# Rotiform blq!!! Where can i find in miami???



## gutotanabatian (Apr 21, 2011)

Hi there!

I'm from Sao Paulo, Brazil and I'd like to pick up a set of *Rotiform BLQ*...

*18x8,5 ET45 4x100 or 5x100...*

Do you know where can I find it in Miami?

I should be there for about 4 days... so I need to hurry up to find those wheels!!!

Well this is my toy!!! VW Saveiro Cross 2011

Enkei RS7 18" for a while...


----------



## PSU (May 15, 2004)

Welcome aboard.

http://www.rotiform.com/

They are on the forums as well.


----------



## johnnyR32 (Aug 31, 2004)

*FV-QR*

let me know if you find a place. I've been looking for a some BLQ's for the emkaysix.


----------



## gutotanabatian (Apr 21, 2011)

PSU said:


> Welcome aboard.
> 
> http://www.rotiform.com/
> 
> They are on the forums as well.


TKS! 

I've been looking over there but not success...
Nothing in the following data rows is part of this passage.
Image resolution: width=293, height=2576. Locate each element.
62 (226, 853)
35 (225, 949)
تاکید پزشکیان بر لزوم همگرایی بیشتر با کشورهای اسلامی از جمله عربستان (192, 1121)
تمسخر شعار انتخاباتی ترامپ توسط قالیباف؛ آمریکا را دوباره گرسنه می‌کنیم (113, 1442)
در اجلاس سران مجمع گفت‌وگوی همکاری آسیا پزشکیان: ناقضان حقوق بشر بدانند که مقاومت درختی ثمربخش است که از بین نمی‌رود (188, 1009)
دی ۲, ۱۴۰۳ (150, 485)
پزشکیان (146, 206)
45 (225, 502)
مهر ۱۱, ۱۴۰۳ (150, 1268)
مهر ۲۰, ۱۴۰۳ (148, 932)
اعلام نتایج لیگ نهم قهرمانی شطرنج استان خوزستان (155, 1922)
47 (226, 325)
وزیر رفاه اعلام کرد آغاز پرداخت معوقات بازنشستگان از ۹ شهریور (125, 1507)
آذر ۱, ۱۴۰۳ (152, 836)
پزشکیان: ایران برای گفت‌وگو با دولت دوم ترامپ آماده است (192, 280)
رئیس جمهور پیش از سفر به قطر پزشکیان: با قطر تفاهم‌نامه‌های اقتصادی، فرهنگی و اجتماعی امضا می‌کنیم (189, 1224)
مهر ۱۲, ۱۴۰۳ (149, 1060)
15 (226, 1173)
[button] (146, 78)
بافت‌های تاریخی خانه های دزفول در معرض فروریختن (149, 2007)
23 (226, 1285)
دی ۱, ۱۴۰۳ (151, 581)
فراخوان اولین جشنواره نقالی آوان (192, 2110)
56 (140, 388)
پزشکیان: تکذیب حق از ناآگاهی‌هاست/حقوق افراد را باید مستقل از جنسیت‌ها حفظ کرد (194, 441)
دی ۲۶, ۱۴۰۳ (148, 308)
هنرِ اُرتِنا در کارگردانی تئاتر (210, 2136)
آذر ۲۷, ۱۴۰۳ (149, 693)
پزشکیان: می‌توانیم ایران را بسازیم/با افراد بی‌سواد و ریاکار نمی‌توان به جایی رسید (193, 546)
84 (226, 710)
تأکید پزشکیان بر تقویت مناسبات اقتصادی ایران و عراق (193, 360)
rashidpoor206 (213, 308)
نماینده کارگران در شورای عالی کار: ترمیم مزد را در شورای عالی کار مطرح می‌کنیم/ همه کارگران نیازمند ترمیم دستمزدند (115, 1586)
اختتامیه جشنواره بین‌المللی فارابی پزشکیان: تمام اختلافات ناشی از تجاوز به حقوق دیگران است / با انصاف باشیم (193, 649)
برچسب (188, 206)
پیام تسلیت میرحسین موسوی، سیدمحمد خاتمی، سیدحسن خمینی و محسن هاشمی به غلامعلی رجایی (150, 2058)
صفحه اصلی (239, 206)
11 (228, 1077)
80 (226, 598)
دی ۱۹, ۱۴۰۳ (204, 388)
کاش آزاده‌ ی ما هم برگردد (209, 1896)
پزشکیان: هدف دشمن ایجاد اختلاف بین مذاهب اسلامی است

There is a reseller in FL but I think he is too weak... and it is too far from Miami... they are in Sarasota!


----------



## PSU (May 15, 2004)

What do you mean by "too weak"?


----------



## PSU (May 15, 2004)

http://forums.vwvortex.com/showthread.php?5379696-FS-FT-Rotiform-BLQ-18x8.5


----------



## gutotanabatian (Apr 21, 2011)

PSU said:


> What do you mean by "too weak"?


I didnt see anything I need over there...
They dont have much choice in 18's... about offset and number of bolts.
And then I sent an email and I didnt have any answer... thats why I'm saying ther are "too weak".


----------



## .Ant (Jun 7, 2011)

Good luck. I had these backordered for 3 months before I gave up on them.


----------